Modern psychology has replaced the language of spirits with the language of cognition, drives, and archetypes. But in doing so, it has lost something of the vividness and immediacy of the older metaphors. To say that someone is in the grip of an “evil spirit” captures the lived experience of being overcome by destructive emotion far more directly than to diagnose them with “maladaptive behavioral tendencies.”

Comments

  1. Jim says:

    Hidden at the root of this is the matter-first/mind-first dichotomy. “Modern psychology” et al. treat matter as primary and mind as secondary and strictly derivative. All other ways of thinking throughout all of human history treat mind as primary and matter as secondary. The existence and imminent presence of ghosts, spirits, shades, demons et al. make little to no sense from a matter-first point of view; their existence and imminent presence make perfect sense from a mind-first point of view. This thread can be seen running through—in no particular order, and non-exclusively—Descartes, Nietzsche, Jung, Langan, Carlson, scientific materialism, quantum physics, string theory, and Silicon Valley AI research.

  2. T. Beholder says:

    Modern psychology has replaced the language of spirits with the language of cognition, drives, and archetypes.

    …but failed to achieve much beyond replacing language. Such as for example drag the whole thing from the bog of unfalsifiable babble and noticeably more onto terra firma.

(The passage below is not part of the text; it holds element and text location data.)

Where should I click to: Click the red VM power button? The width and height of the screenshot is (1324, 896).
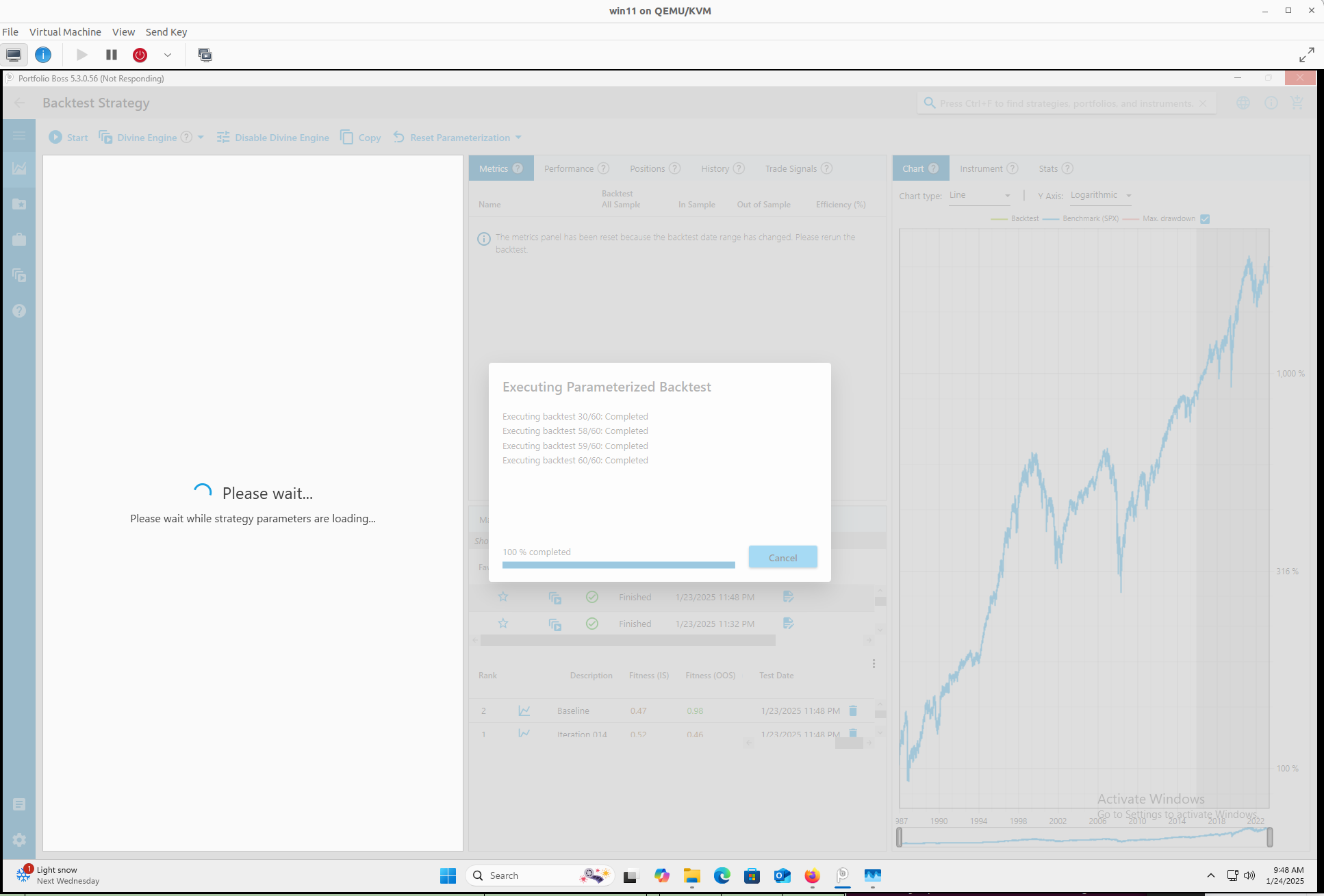140,55
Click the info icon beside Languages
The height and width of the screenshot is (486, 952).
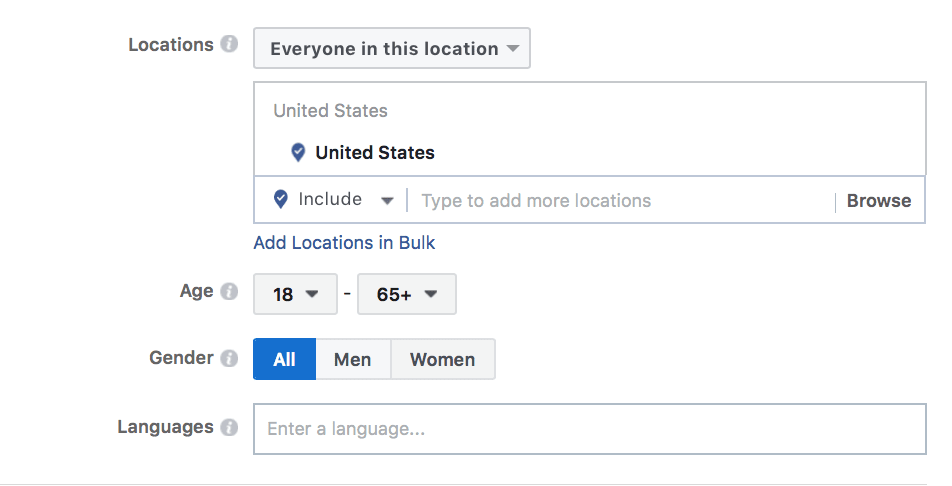pyautogui.click(x=229, y=427)
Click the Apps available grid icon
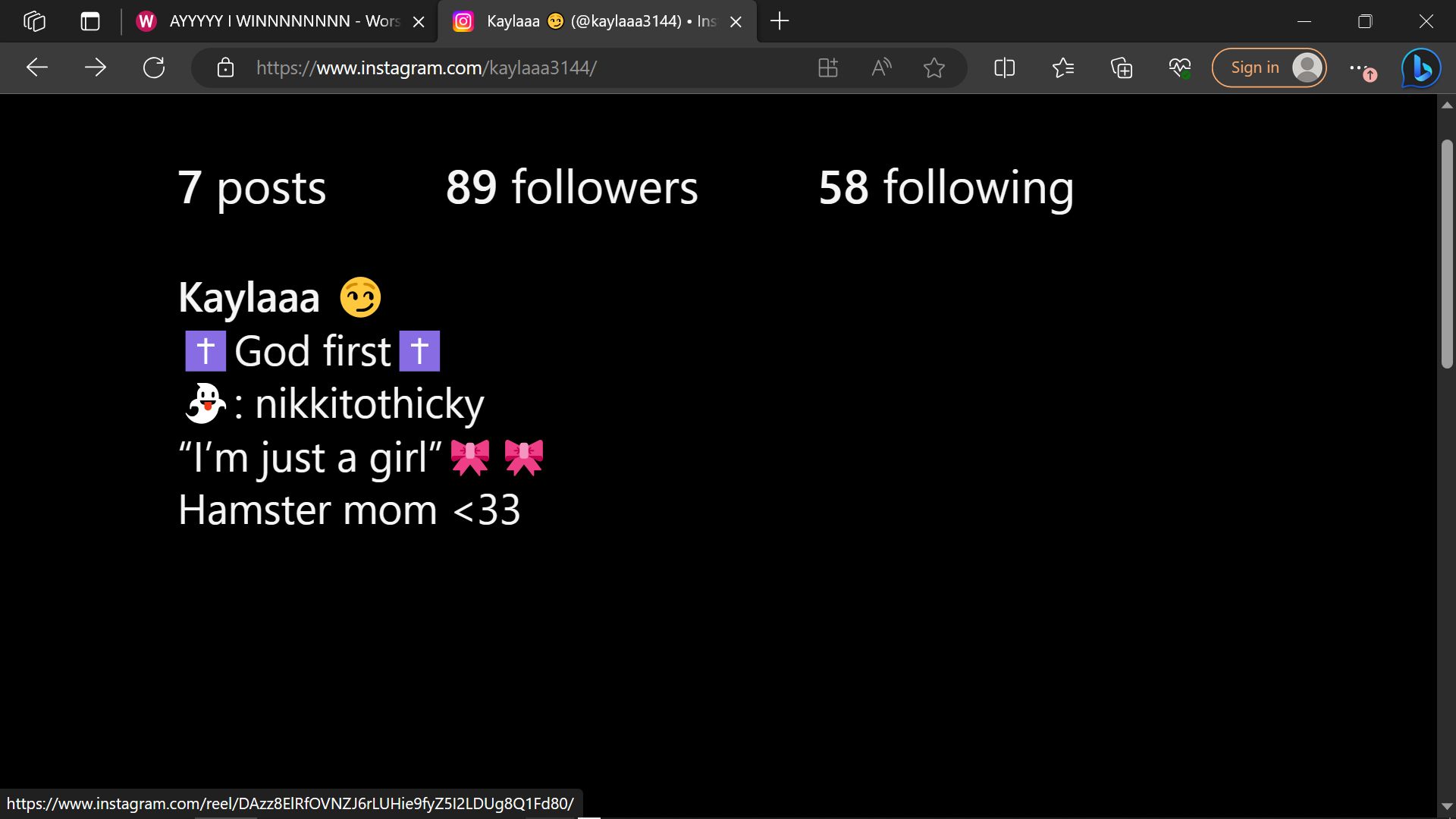The image size is (1456, 819). 828,67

    Consequently, as a pseudoscience it has exactly the same usefulness to anyone as primitive cargo cult performances do:

    A. lend an ear and drone generic calming BS to the private clients, and

    B. thimble-rig up some oracular validation for those in power and out of confidence.

    But in doing so, it has lost something of the vividness and immediacy of the older metaphors. To say that someone is in the grip of an “evil spirit” captures the lived experience of being overcome by destructive emotion far more directly than to diagnose them with “maladaptive behavioral tendencies.”

    That’s a matter of taste. The author may be just walking in circles away from the boring scenery.

  3. Michael van der Riet says:

    Evil spirits: “What’s gotten into you, man?”

  4. Gaikokumaniakku says:

    “Yet in stripping away the old language, we may also lose track of the deeper truths those metaphors carried.”

    I don’t think ancient reports of spirits were metaphors. I think ancient people were less distracted by mundane affairs and more attentive to literal spirits.

    I hold an unpopular belief: I think that the conscious personalities of humans survive past the death of the physical body. In short, I believe that the soul is real enough to have an impact on the physical world — usually before the mundane body dies, but sometimes afterward. I even believe that it is possible for living humans in the mundane world to communicate with the human minds/souls in the afterlife.

    I do not think minds are secreted by brains. I think that mundane physical things are manifested by the larger, more spiritual planes.